Go through the data and copy each line where the string "computer" appears.

● **DATASET EXCERPTS**
---*---
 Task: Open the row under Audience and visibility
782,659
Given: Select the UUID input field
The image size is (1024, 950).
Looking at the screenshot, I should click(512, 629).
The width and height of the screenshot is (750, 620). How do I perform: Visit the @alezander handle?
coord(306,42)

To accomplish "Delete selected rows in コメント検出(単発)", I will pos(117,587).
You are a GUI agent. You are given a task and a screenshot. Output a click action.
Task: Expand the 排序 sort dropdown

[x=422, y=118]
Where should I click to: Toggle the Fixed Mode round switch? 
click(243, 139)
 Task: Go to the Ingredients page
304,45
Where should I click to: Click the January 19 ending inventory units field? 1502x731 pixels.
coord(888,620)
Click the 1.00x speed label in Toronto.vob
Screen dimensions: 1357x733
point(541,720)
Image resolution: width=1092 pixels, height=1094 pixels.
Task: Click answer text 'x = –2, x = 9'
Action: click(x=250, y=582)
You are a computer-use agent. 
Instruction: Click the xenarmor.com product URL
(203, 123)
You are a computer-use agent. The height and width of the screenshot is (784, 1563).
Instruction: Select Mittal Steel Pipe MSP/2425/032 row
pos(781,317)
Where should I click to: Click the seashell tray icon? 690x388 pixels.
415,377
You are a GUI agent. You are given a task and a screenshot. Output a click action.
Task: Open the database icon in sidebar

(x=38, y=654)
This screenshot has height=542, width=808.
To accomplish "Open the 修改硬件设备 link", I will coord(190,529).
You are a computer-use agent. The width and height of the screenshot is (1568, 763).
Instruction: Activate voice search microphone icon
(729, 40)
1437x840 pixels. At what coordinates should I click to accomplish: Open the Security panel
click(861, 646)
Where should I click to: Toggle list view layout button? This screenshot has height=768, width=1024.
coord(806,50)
---*---
● **EXERCISE RESULT**
You are a computer-use agent. 
You are a computer-use agent. The height and width of the screenshot is (784, 1563).
You are a computer-use agent. The width and height of the screenshot is (1568, 763).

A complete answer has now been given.